Around this time every year, when the snow has gone away and green shoots forth thicker every day, we look around our place, take stock, start to think about our garden. Every year, Phil ponders the cost-benefit and wonders whether it's even worthwhile to do a garden, and every year we decide to do at least something. We have serious weed problems. For all the hundreds of thousands of hemp nettles we pulled last year, they are sprouting up everywhere in even greater profusion; ditto the cow parsnip (donor of blistering rashes). The paleocene horsetails are stubbornly ubiquitous--cut them out in one place and they'll spread thirty feet underground over the course of a year to pop up there. The snowshoe hare population still hasn't crashed, and they will gladly eat whatever we put out there. Later in the summer, the slugs clean up. Last year, redback voles ate all our peas from the ground up.


When there was still snow on the ground, Phil planted some carrots and spinach under an old skylight right on the edge of the bluff where it's warmest.
Under the skylight, it's a lush growth. There are some spinach and carrot greens visible in there, but mostly weeds are thriving in the steam room!


Here's a clump of horsetails, with hemp nettles coming up around them.
I took this picture of the view from one of our big garden plots last year up to the bunker as a snapshot of a rather unique time when you can walk clear up to the bunker unimpeded. Within a month, the nettles, fireweed, cow parsnip and other growth will be waist-high.
Here's some dock (with my boot beside it) coming up small but true.
While we were walking around, mama moose went on by, not very impressed that we were so close to her route, but unruffled.
It struck me that this two-acre piece we were walking, lamenting the depredations of bunnies, slugs, noxious weeds, was just a tiny puzzle-piece of the moose's beat, and is only a separate place with its peculiar weed problems in our own minds.

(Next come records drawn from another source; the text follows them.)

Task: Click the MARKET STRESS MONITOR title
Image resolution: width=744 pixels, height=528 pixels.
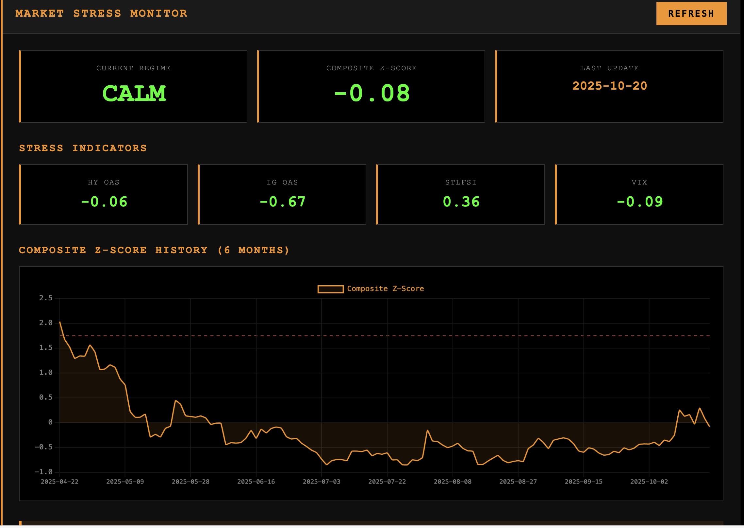Action: coord(101,13)
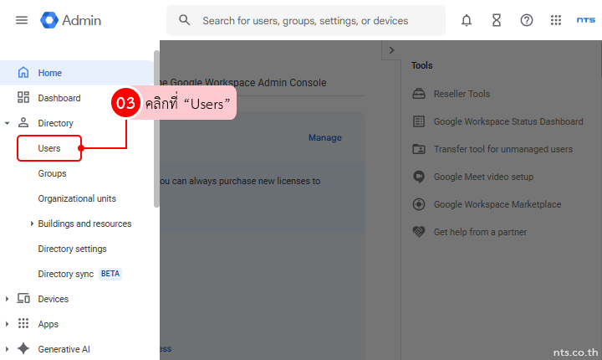Viewport: 602px width, 360px height.
Task: Open Organizational units
Action: pos(77,198)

This is yet another push-and-pull point. After all our efforts hand-weeding for several years, Phil has decided to Round-up the worst weeds. I've vetoed that idea the last several years in a row; this time, he hasn't offered me the veto. Phil and I have such different philosophies around so many aspects of interacting with the earth. Phil also was raised on a farm and is much more actively engaged with the dirt on a daily basis than I am. Especially in the winter, I get stuck indoors with work projects and feel disconnected. Sometimes I fear my stipulations against herbicides and other interferences are just a kind of ignorance, and that I don't earn the right to a strong opinion because I don't put in as much work on the place. However, I've read recent literature suggesting that Round-up does not degrade/turn into water as quickly as it was originally claimed to and as Phil believes it does. At least I'm not raising bees this year.

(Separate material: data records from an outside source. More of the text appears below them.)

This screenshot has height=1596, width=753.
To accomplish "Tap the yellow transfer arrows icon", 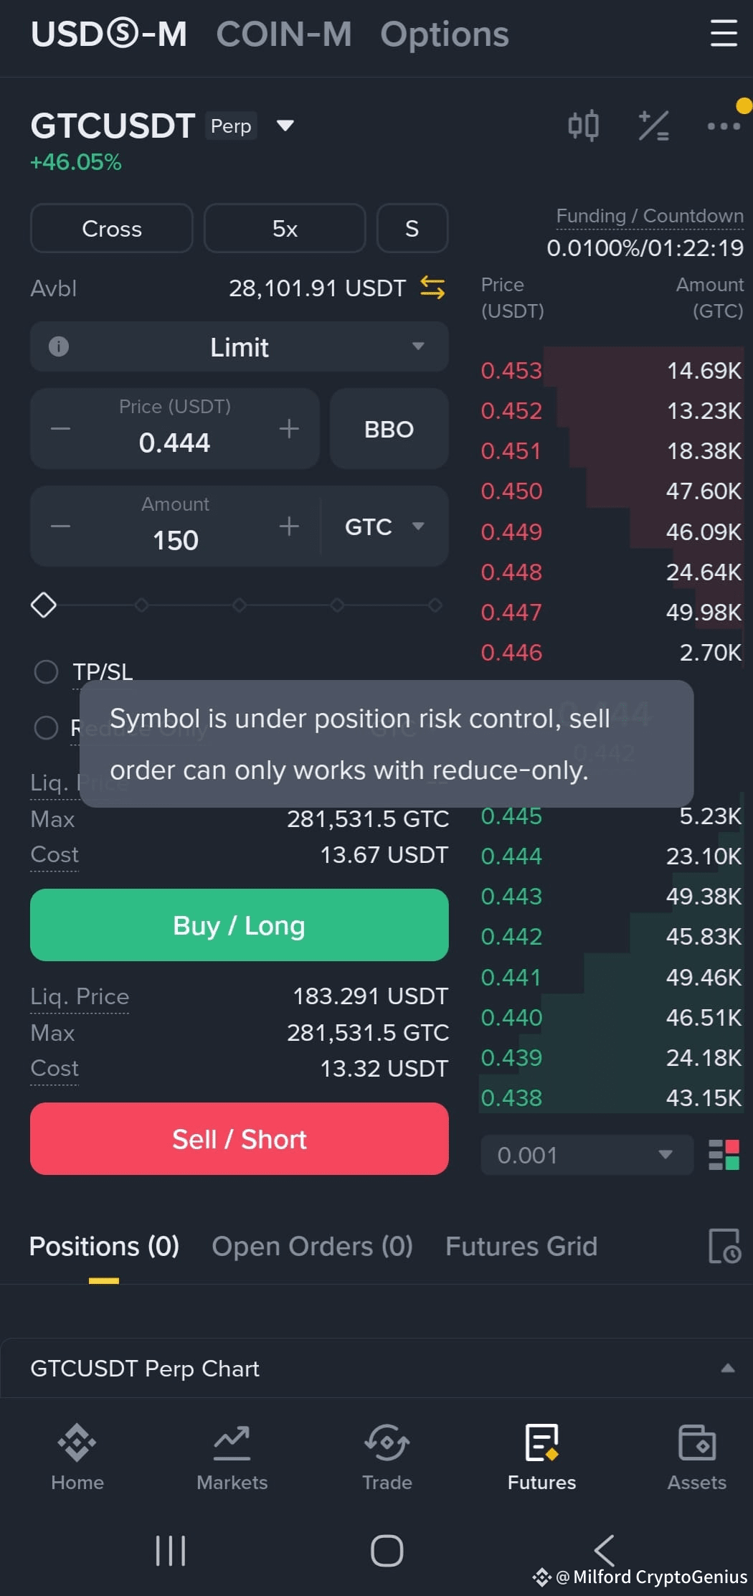I will [432, 288].
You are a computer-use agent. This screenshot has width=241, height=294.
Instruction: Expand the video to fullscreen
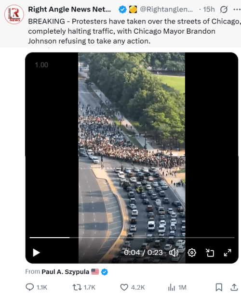pos(228,253)
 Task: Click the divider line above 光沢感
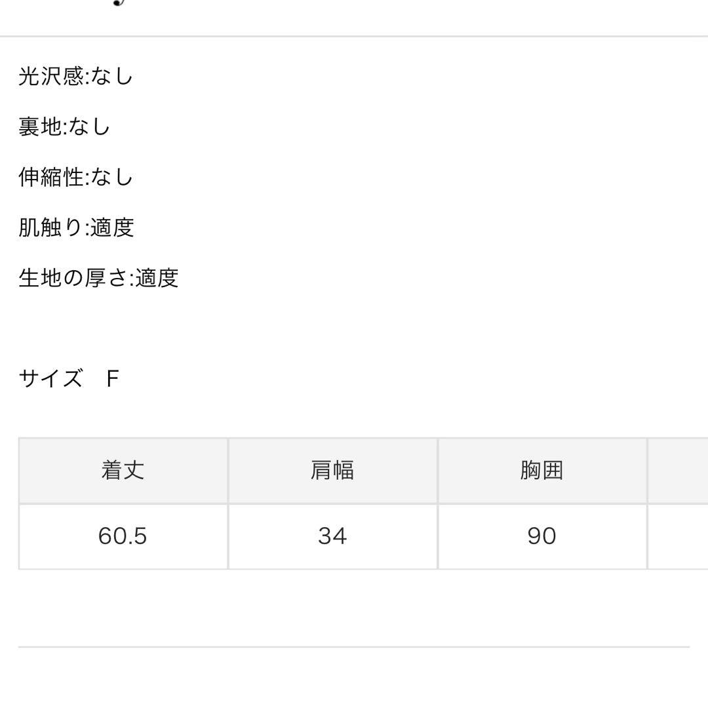[354, 36]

I'm looking forward to raising herbs, but we have some pretty good ones that volunteer. This is wormwood (artemisia)--not the kind used for making absinthe, but a good cleanser, and so pretty! Nettles are in my future today as well.
That rainbow hat I got in Anchorage? Here's a picture of it on my head. It really could have been made for me.
My friend Lynn gave me an avocado pie recipe to rawify--I'm going to go see if I can do that, and will share the results. Another friend also gave grist to my mill for considering incorporating avocados into my diet again--I've been avoiding them for several months or more for a whole raft of reasons that mostly boil down to calorie avoidance and expenditure avoidance.
At least I'm thinking about doing something different! 
I'll have that to share soon. Would love your favorite avocado suggestions too!
Happy Cinco de Mayo and have a great weekend!